Sunday, May 9, 2010

Poaching

We spent part of this Mothers Day with my brother and sister-in-law and their boys over at her parents' deserted place. I hadn't been over there since her mom died and her dad moved to the assisted care facility. Since then, Emily and her brothers have been dividing and moving and sorting through their parents' possessions, but there's still a lot of stuff left. "It seems like a junk shop in here," I blurted out when we walked in. "In a good way," I tried to recover, "you know the fun kind of shop where they have lots of cool stuff?" There were sighs of agreement, but we all knew what I meant.

Vic and Judy were avid gardeners, and it wasn't too long ago that theirs was a stop on the annual garden tour that our county historic association organizes each spring. Judy graciously served ice cold milk and fresh cookies to all who visited that day.

One of the hand-me-downs we got from them is a poaching spade. My brother was practically rhapsodic about its utility when he delivered it to us a few weeks ago. Novices that we are, it seemed like a stretch to muster the appropriate gratitude for such an item. As most of the work in our garden has been weeding so far, the small shovel has gotten limited use, but it seems pretty good for digging. Today I found out how it got its name.

We were over there to take plants that we wanted from their garden.  My nephews used the spade to neatly dig them up and place them in empty pots that we collected from the bench at the back of the yard. When we got to our own garden, we used the same shovel to make an equivalent hole and dropped the plants we had poached right in, just as if they had always been there.
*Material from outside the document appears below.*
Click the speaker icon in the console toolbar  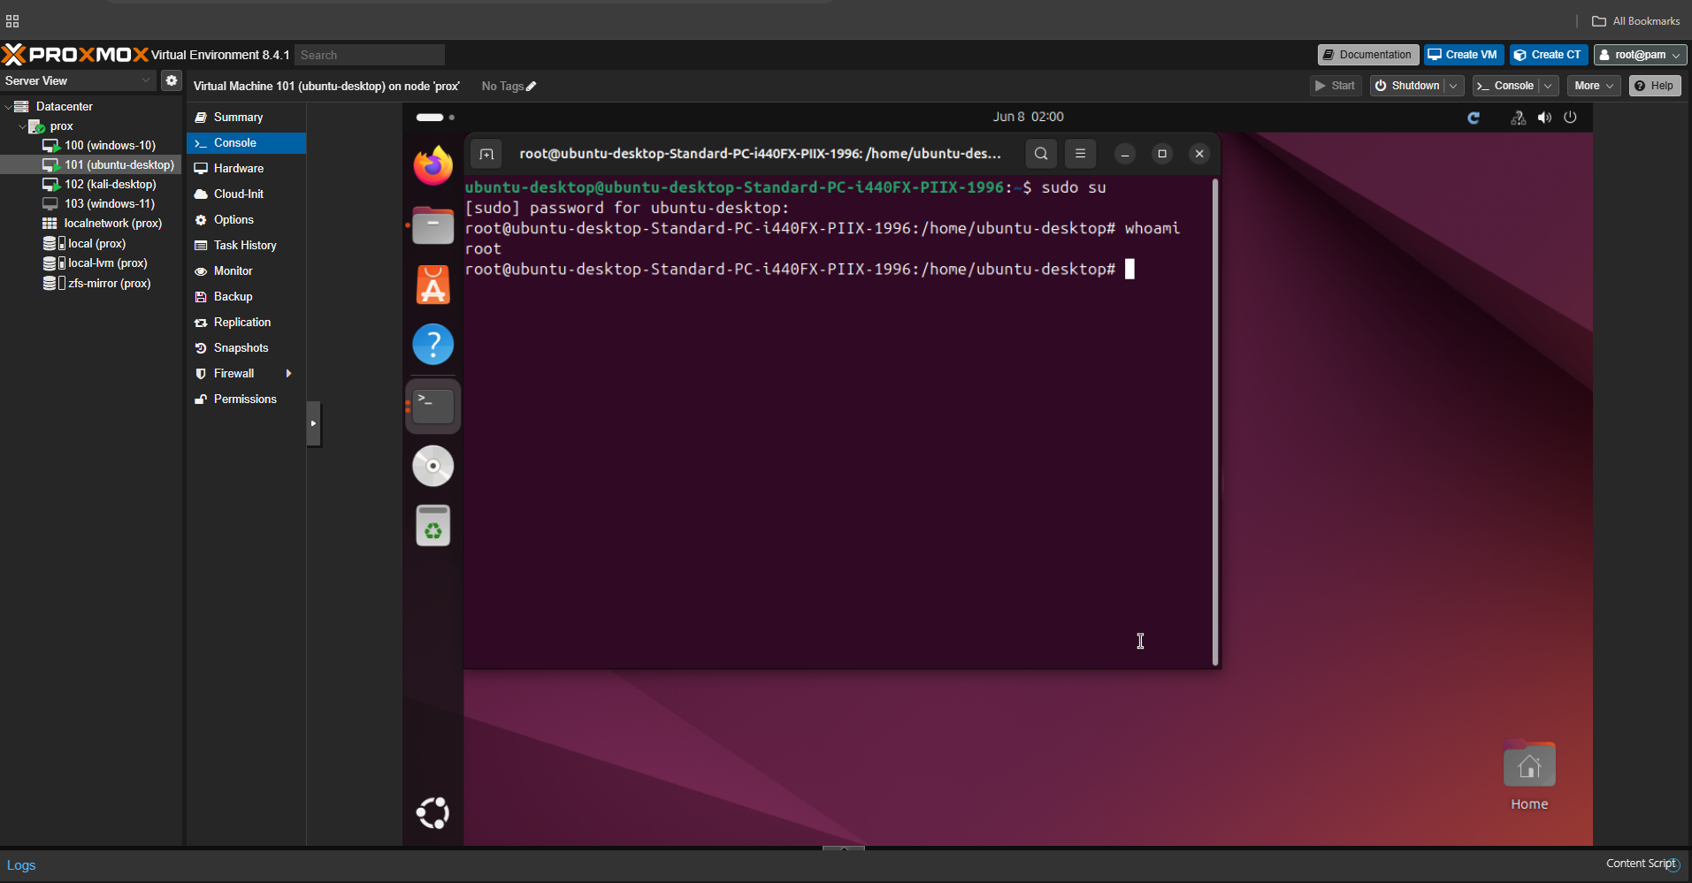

I'm really glad to have them, and as it turns out, that shovel really is pretty slick.

1 comment:

  1. Oh my goodness -- that's a real sense of finality on mother's day. I know Judy would want her family and fellow plant lovers to have her plants....but wow ....I guess just wow. Inarticulate but what a profound sense of finality. I'm so often reminded of what we've lost but most days I just try to pretend like it never happened. I guess that's really not possible today.